Search:
     

    Costs of Implementing the Generic Public Health Competencies

    Costs of Implementing the Generic Public Health Competencies

     
    Report Summary
     
    To assist the Ministry of Health with the planning and decision making to implement the generic public health competencies (GPHCs), the Public Health Association of New Zealand (PHA) commissioned Strategic Policy Consulting Ltd to estimate the cost of implementing the GPHCs.

    The estimated costs are of a ‘ballpark’ nature as there are a number of important undetermined factors impacting on the GPHCs work.  These factors include: the size of the existing public health workforce in different professional sub-groups; the extent to which different sub-groups in the existing public health workforce require training to achieve the generic competencies; the approach to be adopted to deliver training and assessment to those requiring it and the magnitude of costs arising from adopting that approach.

    The analysis begins by exploring the possible approaches that could be adopted to implement the GPHCs, and then recommends a multipronged approach. The recommended primary approach is a ‘sector-based in-house’ model, linked to the New Zealand Qualifications Framework.

    A 60 credit qualification, the National Certificate in Public Health, would be registered by an Industry Training Organisation with New Zealand Qualifications Authority, and public health personnel with relevant expertise would be trained as trainers and workplace assessors, to deliver regionally-based training in the workplace to Public Health Unit and NGO staff that requires it. Complementing this, polytechnics and other tertiary providers may also choose to offer courses which enabled achievement of the National Certificate in Public Health.

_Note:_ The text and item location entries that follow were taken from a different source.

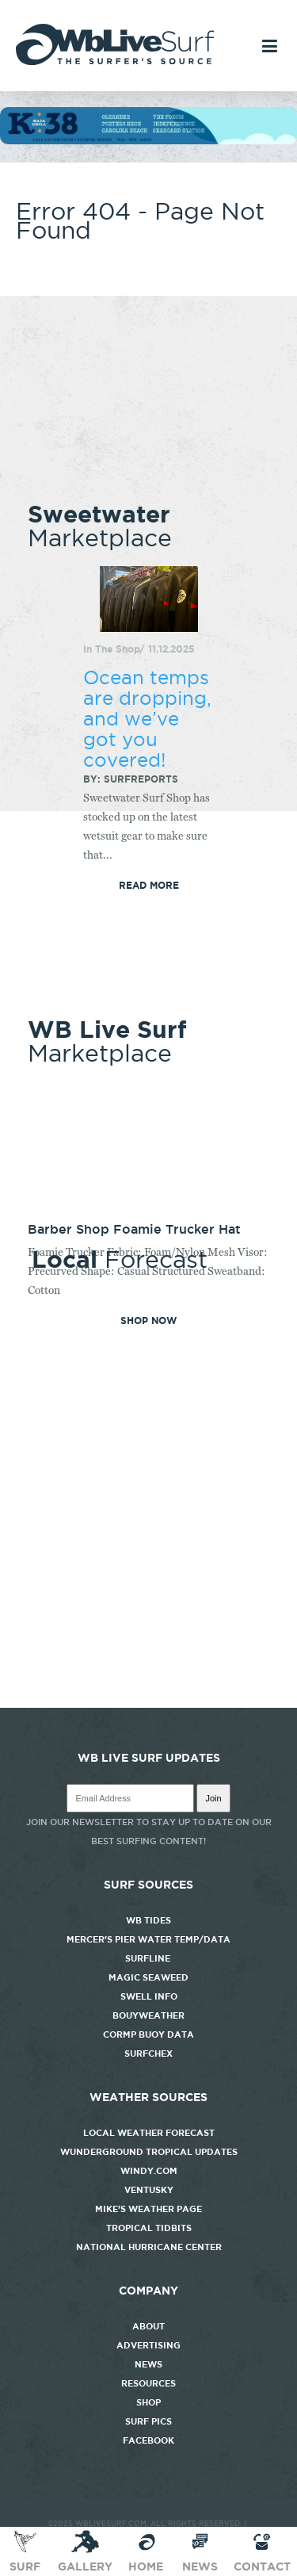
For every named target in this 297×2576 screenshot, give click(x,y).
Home (145, 2551)
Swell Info (148, 1996)
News (148, 2364)
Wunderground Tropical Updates (149, 2152)
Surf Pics (148, 2421)
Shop (148, 2402)
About (148, 2326)
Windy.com (148, 2171)
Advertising (148, 2345)
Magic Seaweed (148, 1977)
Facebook (148, 2440)
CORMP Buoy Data (148, 2034)
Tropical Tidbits (149, 2228)
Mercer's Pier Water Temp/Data (148, 1939)
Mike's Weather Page (148, 2209)
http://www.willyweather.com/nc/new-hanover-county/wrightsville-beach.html (148, 1700)
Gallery (85, 2551)
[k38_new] (148, 140)
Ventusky (148, 2190)
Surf (25, 2551)
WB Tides (148, 1920)
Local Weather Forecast (149, 2133)
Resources (148, 2383)
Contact (262, 2551)
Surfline (149, 1958)
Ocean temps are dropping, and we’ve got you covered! (147, 718)
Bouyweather (148, 2015)
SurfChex (148, 2053)
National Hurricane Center (149, 2247)
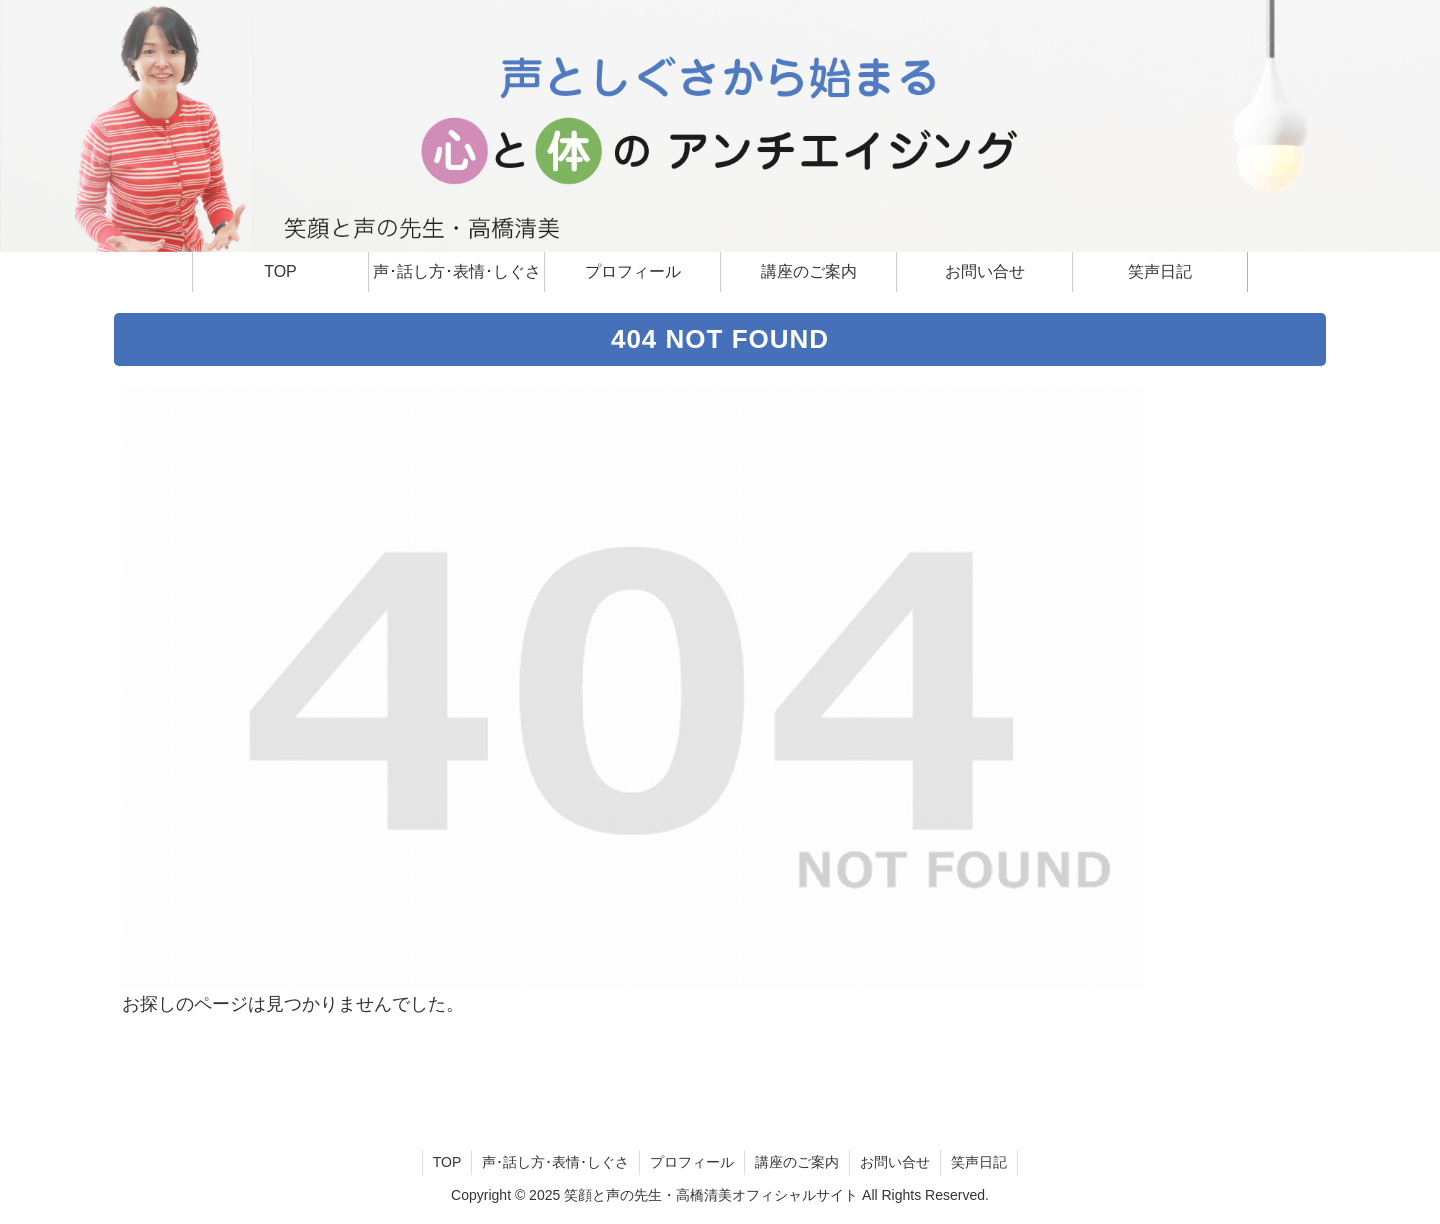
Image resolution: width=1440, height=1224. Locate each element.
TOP (447, 1162)
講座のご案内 (797, 1162)
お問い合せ (895, 1162)
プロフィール (692, 1162)
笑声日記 (979, 1162)
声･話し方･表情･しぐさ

    The likely additional direct financial costs of implementing the primary approach over a six-year time frame (2008/09 – 2013/14) are estimated at between $2.41 million - $3.67 million to provide upskilling to between 63 – 78% of the existing public health workforce. In addition, there would be reductions in public health outputs during this period as a consequence of the time involved in training by both trainers and trainees which could not be devoted to their usual work. This investment should yield benefits in subsequent years in terms of greater achievement of public health outcomes.